> Stored data
----------------

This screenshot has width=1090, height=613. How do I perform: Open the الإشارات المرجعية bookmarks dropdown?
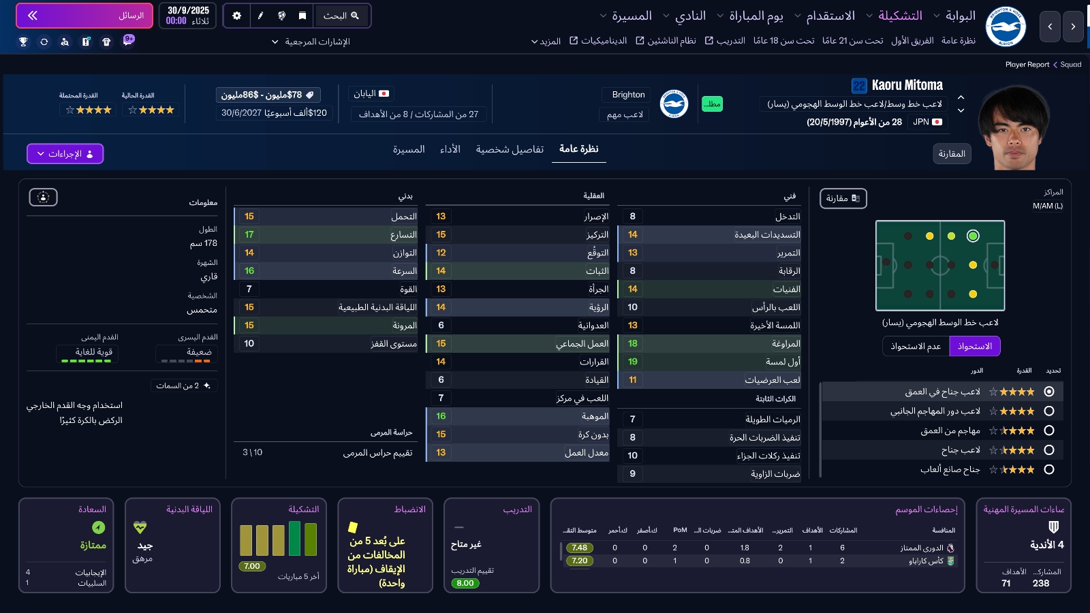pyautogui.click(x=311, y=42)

----------------

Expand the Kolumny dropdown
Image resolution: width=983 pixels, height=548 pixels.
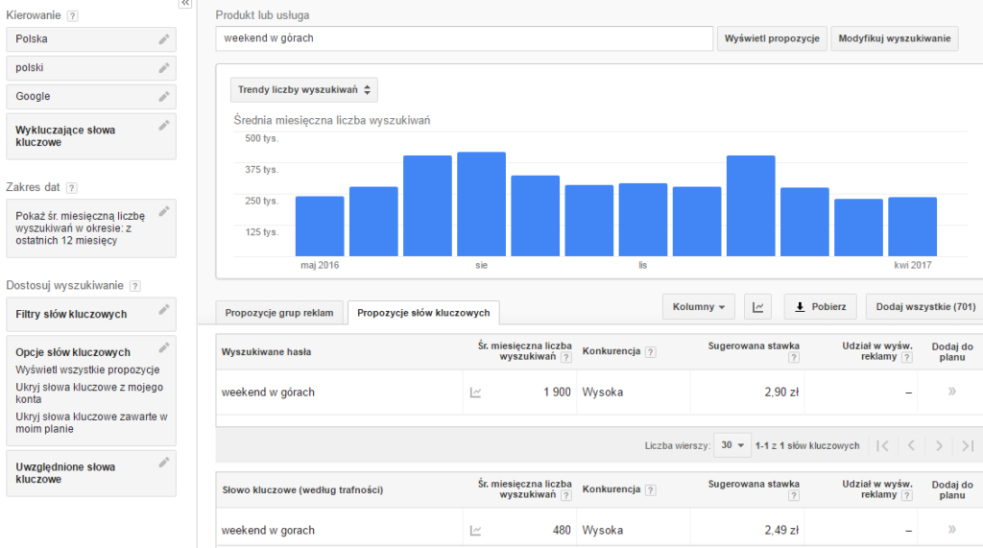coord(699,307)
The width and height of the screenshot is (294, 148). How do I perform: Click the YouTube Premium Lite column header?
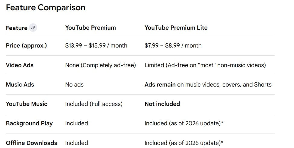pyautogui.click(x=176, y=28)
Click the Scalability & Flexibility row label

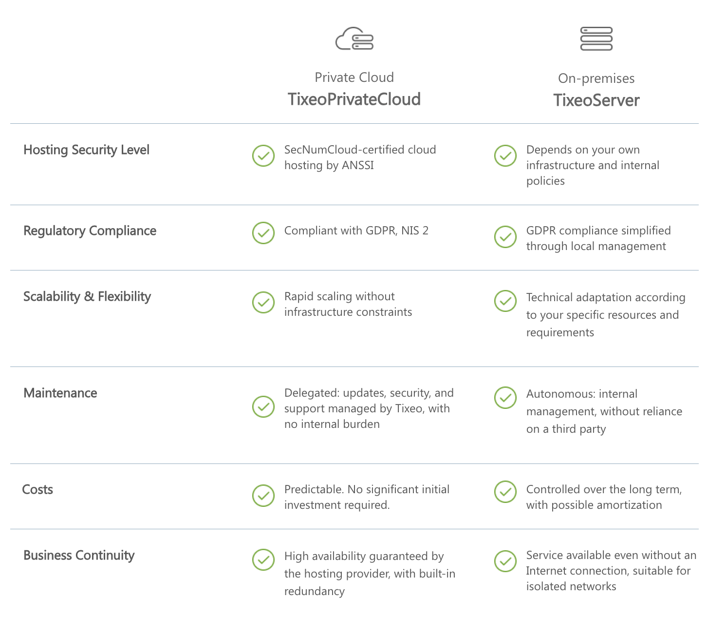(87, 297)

----------------

Convert the lines from the one containing "This screenshot has" through the one containing "pyautogui.click(x=311, y=42)" into a Markdown table with the columns n and Line. Put one row per line, skip blank lines, and exclude the pictures.

> Output of the task
| n | Line |
|---|---|
| 1 | This screenshot has width=1090, height=613. How do I perform: Open the الإشارات المرجعية bookmarks dropdown? |
| 2 | pyautogui.click(x=311, y=42) |